═══ Records to use ═══

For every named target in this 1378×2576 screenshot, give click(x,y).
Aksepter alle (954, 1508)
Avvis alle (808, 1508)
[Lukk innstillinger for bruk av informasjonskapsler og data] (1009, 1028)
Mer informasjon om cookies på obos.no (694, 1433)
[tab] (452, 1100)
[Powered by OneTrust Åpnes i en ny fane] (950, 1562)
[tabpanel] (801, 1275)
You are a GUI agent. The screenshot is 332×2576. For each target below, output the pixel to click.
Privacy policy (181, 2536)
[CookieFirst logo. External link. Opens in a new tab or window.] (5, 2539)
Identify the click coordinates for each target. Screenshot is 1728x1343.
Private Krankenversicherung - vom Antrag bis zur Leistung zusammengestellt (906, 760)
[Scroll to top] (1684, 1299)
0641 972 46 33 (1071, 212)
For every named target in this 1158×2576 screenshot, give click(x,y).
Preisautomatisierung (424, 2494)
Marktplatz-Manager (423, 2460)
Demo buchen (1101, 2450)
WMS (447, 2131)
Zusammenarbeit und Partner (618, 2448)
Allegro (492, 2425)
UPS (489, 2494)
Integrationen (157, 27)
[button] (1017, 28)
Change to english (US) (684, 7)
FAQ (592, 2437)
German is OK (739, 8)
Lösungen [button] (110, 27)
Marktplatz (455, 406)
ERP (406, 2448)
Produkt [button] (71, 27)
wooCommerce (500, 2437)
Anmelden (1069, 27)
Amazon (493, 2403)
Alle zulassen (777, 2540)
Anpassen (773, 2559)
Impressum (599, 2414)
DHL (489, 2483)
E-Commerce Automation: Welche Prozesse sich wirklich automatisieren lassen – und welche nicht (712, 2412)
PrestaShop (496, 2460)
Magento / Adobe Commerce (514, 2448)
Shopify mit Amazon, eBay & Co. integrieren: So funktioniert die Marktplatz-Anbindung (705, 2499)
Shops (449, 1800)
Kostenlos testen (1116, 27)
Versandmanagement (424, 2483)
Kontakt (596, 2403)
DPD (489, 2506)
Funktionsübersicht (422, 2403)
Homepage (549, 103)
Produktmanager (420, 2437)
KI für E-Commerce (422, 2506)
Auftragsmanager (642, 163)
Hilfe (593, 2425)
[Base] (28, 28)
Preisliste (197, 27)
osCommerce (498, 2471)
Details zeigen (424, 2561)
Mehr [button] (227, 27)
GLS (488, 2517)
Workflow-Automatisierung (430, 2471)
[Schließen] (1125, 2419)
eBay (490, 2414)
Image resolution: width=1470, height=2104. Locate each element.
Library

═══

* **Task prompt**
The required reply is the count of lines in the entries above where the string "button" appears, and nothing more.

* **Task output**
4